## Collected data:
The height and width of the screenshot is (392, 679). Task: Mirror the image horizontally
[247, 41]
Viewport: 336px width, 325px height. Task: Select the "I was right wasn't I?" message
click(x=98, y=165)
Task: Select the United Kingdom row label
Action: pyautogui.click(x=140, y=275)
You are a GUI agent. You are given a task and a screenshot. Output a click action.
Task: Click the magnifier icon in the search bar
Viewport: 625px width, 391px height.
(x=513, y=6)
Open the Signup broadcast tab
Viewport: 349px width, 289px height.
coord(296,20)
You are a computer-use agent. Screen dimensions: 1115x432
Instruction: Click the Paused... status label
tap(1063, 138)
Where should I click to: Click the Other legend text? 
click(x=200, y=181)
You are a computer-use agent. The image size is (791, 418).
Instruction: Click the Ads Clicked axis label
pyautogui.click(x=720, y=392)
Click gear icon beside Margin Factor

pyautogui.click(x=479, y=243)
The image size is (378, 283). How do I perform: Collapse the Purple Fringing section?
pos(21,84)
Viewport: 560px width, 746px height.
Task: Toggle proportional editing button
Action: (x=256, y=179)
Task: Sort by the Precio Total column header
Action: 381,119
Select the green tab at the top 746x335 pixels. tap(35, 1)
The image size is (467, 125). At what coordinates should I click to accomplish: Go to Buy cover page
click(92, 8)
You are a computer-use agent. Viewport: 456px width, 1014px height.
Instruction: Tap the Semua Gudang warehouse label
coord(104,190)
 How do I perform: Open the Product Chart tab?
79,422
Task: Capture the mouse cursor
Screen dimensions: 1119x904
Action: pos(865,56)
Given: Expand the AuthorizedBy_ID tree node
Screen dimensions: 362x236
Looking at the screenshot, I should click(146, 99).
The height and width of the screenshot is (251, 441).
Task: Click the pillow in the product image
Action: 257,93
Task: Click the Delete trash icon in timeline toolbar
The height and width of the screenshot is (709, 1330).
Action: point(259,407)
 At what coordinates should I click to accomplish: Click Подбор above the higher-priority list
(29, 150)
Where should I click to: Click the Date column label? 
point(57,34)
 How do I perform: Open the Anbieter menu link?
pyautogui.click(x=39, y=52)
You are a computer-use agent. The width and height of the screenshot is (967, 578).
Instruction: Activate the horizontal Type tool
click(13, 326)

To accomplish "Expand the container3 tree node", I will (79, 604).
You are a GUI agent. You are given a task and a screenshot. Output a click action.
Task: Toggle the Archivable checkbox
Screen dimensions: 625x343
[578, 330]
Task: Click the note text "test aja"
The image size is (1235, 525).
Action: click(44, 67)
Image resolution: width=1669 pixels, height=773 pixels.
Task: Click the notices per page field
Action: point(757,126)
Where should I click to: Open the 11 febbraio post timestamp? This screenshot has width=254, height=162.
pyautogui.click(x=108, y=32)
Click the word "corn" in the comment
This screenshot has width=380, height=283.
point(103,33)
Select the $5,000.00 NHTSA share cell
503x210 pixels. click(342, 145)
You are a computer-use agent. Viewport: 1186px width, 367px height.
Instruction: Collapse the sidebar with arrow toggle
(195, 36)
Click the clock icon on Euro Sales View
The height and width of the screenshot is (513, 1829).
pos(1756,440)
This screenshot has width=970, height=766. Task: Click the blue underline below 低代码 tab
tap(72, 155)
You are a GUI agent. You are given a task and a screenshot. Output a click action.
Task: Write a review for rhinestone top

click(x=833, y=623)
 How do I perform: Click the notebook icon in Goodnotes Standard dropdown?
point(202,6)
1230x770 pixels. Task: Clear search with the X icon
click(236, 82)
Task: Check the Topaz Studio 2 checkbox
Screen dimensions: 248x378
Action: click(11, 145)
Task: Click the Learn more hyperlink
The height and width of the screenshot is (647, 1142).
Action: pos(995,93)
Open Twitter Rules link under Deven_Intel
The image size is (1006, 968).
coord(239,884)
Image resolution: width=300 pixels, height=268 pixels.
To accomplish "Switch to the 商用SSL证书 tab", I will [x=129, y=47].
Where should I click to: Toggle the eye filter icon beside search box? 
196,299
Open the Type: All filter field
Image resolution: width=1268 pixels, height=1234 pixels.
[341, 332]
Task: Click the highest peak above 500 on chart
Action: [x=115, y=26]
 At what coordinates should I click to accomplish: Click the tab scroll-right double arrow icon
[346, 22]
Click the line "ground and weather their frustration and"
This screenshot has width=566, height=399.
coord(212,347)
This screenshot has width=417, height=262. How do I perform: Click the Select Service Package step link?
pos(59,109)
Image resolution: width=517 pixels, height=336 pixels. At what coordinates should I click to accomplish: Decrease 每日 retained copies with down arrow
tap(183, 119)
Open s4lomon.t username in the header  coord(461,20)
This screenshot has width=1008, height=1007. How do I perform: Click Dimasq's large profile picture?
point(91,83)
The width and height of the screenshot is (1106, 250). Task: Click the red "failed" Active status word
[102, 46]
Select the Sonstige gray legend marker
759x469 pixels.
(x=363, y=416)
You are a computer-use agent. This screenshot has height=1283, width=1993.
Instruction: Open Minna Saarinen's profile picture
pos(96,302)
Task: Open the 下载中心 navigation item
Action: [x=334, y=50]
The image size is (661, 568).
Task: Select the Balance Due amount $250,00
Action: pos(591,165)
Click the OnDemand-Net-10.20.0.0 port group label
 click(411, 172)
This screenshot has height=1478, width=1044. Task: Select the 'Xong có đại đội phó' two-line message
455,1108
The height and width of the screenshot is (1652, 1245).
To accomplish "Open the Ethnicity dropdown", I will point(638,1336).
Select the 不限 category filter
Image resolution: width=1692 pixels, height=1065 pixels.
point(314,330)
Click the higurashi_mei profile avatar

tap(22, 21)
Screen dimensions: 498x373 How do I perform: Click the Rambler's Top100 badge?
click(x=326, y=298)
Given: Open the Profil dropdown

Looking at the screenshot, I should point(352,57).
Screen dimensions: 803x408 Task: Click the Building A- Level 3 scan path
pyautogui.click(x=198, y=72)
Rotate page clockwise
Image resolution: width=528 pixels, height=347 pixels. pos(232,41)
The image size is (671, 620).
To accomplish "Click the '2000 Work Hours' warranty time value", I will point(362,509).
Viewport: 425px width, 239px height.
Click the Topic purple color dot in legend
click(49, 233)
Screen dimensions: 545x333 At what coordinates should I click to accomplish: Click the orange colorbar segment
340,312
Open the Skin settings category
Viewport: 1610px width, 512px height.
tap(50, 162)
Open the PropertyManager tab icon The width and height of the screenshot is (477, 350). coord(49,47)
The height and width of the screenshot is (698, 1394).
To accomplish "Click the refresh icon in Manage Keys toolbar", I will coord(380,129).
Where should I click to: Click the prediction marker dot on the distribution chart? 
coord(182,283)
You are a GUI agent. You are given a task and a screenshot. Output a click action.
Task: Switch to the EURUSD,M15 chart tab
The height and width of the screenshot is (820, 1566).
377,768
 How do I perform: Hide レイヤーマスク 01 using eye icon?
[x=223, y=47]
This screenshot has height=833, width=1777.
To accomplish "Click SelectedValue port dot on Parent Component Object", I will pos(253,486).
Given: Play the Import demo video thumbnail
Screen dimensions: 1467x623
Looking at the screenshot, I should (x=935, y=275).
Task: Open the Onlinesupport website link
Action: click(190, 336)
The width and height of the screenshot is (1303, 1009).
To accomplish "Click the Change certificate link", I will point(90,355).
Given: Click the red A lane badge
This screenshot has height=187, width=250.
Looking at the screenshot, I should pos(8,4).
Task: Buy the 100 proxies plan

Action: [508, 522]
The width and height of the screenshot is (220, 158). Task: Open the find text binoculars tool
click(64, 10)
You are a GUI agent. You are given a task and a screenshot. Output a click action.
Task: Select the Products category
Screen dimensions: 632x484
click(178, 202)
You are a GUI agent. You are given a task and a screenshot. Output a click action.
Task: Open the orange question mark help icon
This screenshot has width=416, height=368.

## Directions:
The response must consist of all the data, reproduced without alteration.

## Result of this exercise:
The height and width of the screenshot is (392, 679). Task: Mirror the image horizontally
[247, 41]
Viewport: 336px width, 325px height. Task: Select the "I was right wasn't I?" message
click(x=98, y=165)
Task: Select the United Kingdom row label
Action: pyautogui.click(x=140, y=275)
You are a GUI agent. You are given a task and a screenshot. Output a click action.
Task: Click the magnifier icon in the search bar
Viewport: 625px width, 391px height.
(x=513, y=6)
Open the Signup broadcast tab
Viewport: 349px width, 289px height.
coord(296,20)
You are a computer-use agent. Screen dimensions: 1115x432
Instruction: Click the Paused... status label
tap(1063, 138)
Where should I click to: Click the Other legend text? 
click(x=200, y=181)
You are a computer-use agent. The image size is (791, 418).
Instruction: Click the Ads Clicked axis label
pyautogui.click(x=720, y=392)
Click gear icon beside Margin Factor

pyautogui.click(x=479, y=243)
The image size is (378, 283). How do I perform: Collapse the Purple Fringing section?
pos(21,84)
Viewport: 560px width, 746px height.
Task: Toggle proportional editing button
Action: (x=256, y=179)
Task: Sort by the Precio Total column header
Action: 381,119
Select the green tab at the top 746x335 pixels. tap(35, 1)
The image size is (467, 125). At what coordinates should I click to accomplish: Go to Buy cover page
click(92, 8)
You are a computer-use agent. Viewport: 456px width, 1014px height.
Instruction: Tap the Semua Gudang warehouse label
coord(104,190)
 How do I perform: Open the Product Chart tab?
79,422
Task: Capture the mouse cursor
Screen dimensions: 1119x904
Action: pos(865,56)
Given: Expand the AuthorizedBy_ID tree node
Screen dimensions: 362x236
Looking at the screenshot, I should click(146, 99).
The height and width of the screenshot is (251, 441).
Task: Click the pillow in the product image
Action: 257,93
Task: Click the Delete trash icon in timeline toolbar
The height and width of the screenshot is (709, 1330).
Action: point(259,407)
 At what coordinates should I click to accomplish: Click Подбор above the higher-priority list
(29, 150)
Where should I click to: Click the Date column label? 
point(57,34)
 How do I perform: Open the Anbieter menu link?
pyautogui.click(x=39, y=52)
You are a computer-use agent. The width and height of the screenshot is (967, 578).
Instruction: Activate the horizontal Type tool
click(13, 326)

To accomplish "Expand the container3 tree node", I will (79, 604).
You are a GUI agent. You are given a task and a screenshot. Output a click action.
Task: Toggle the Archivable checkbox
Screen dimensions: 625x343
[578, 330]
Task: Click the note text "test aja"
The image size is (1235, 525).
Action: click(44, 67)
Image resolution: width=1669 pixels, height=773 pixels.
Task: Click the notices per page field
Action: point(757,126)
Where should I click to: Open the 11 febbraio post timestamp? This screenshot has width=254, height=162.
pyautogui.click(x=108, y=32)
Click the word "corn" in the comment
This screenshot has width=380, height=283.
point(103,33)
Select the $5,000.00 NHTSA share cell
503x210 pixels. click(342, 145)
You are a computer-use agent. Viewport: 1186px width, 367px height.
Instruction: Collapse the sidebar with arrow toggle
(195, 36)
Click the clock icon on Euro Sales View
The height and width of the screenshot is (513, 1829).
pos(1756,440)
This screenshot has width=970, height=766. Task: Click the blue underline below 低代码 tab
tap(72, 155)
You are a GUI agent. You are given a task and a screenshot. Output a click action.
Task: Write a review for rhinestone top

click(x=833, y=623)
 How do I perform: Click the notebook icon in Goodnotes Standard dropdown?
point(202,6)
1230x770 pixels. Task: Clear search with the X icon
click(236, 82)
Task: Check the Topaz Studio 2 checkbox
Screen dimensions: 248x378
Action: click(11, 145)
Task: Click the Learn more hyperlink
The height and width of the screenshot is (647, 1142).
Action: pos(995,93)
Open Twitter Rules link under Deven_Intel
The image size is (1006, 968).
coord(239,884)
Image resolution: width=300 pixels, height=268 pixels.
To accomplish "Switch to the 商用SSL证书 tab", I will [x=129, y=47].
Where should I click to: Toggle the eye filter icon beside search box? 
196,299
Open the Type: All filter field
Image resolution: width=1268 pixels, height=1234 pixels.
[341, 332]
Task: Click the highest peak above 500 on chart
Action: [x=115, y=26]
 At what coordinates should I click to accomplish: Click the tab scroll-right double arrow icon
[346, 22]
Click the line "ground and weather their frustration and"
This screenshot has width=566, height=399.
coord(212,347)
This screenshot has width=417, height=262. How do I perform: Click the Select Service Package step link?
pos(59,109)
Image resolution: width=517 pixels, height=336 pixels. At what coordinates should I click to accomplish: Decrease 每日 retained copies with down arrow
tap(183, 119)
Open s4lomon.t username in the header  coord(461,20)
This screenshot has width=1008, height=1007. How do I perform: Click Dimasq's large profile picture?
point(91,83)
The width and height of the screenshot is (1106, 250). Task: Click the red "failed" Active status word
[102, 46]
Select the Sonstige gray legend marker
759x469 pixels.
(x=363, y=416)
You are a computer-use agent. This screenshot has height=1283, width=1993.
Instruction: Open Minna Saarinen's profile picture
pos(96,302)
Task: Open the 下载中心 navigation item
Action: [x=334, y=50]
The image size is (661, 568).
Task: Select the Balance Due amount $250,00
Action: pos(591,165)
Click the OnDemand-Net-10.20.0.0 port group label
 click(411, 172)
This screenshot has height=1478, width=1044. Task: Select the 'Xong có đại đội phó' two-line message
455,1108
The height and width of the screenshot is (1652, 1245).
To accomplish "Open the Ethnicity dropdown", I will point(638,1336).
Select the 不限 category filter
Image resolution: width=1692 pixels, height=1065 pixels.
point(314,330)
Click the higurashi_mei profile avatar

tap(22, 21)
Screen dimensions: 498x373 How do I perform: Click the Rambler's Top100 badge?
click(x=326, y=298)
Given: Open the Profil dropdown

Looking at the screenshot, I should point(352,57).
Screen dimensions: 803x408 Task: Click the Building A- Level 3 scan path
pyautogui.click(x=198, y=72)
Rotate page clockwise
Image resolution: width=528 pixels, height=347 pixels. pos(232,41)
The image size is (671, 620).
To accomplish "Click the '2000 Work Hours' warranty time value", I will point(362,509).
Viewport: 425px width, 239px height.
Click the Topic purple color dot in legend
click(49, 233)
Screen dimensions: 545x333 At what coordinates should I click to accomplish: Click the orange colorbar segment
340,312
Open the Skin settings category
Viewport: 1610px width, 512px height.
tap(50, 162)
Open the PropertyManager tab icon The width and height of the screenshot is (477, 350). coord(49,47)
The height and width of the screenshot is (698, 1394).
To accomplish "Click the refresh icon in Manage Keys toolbar", I will coord(380,129).
Where should I click to: Click the prediction marker dot on the distribution chart? 
coord(182,283)
You are a GUI agent. You are given a task and a screenshot. Output a click action.
Task: Switch to the EURUSD,M15 chart tab
The height and width of the screenshot is (820, 1566).
377,768
 How do I perform: Hide レイヤーマスク 01 using eye icon?
[x=223, y=47]
This screenshot has height=833, width=1777.
To accomplish "Click SelectedValue port dot on Parent Component Object", I will pos(253,486).
Given: Play the Import demo video thumbnail
Screen dimensions: 1467x623
Looking at the screenshot, I should (x=935, y=275).
Task: Open the Onlinesupport website link
Action: click(190, 336)
The width and height of the screenshot is (1303, 1009).
To accomplish "Click the Change certificate link", I will point(90,355).
Given: Click the red A lane badge
This screenshot has height=187, width=250.
Looking at the screenshot, I should pos(8,4).
Task: Buy the 100 proxies plan

Action: [508, 522]
The width and height of the screenshot is (220, 158). Task: Open the find text binoculars tool
click(64, 10)
You are a GUI agent. You are given a task and a screenshot. Output a click action.
Task: Select the Products category
Screen dimensions: 632x484
click(178, 202)
You are a GUI agent. You are given a task and a screenshot. Output a click action.
Task: Open the orange question mark help icon
This screenshot has width=416, height=368.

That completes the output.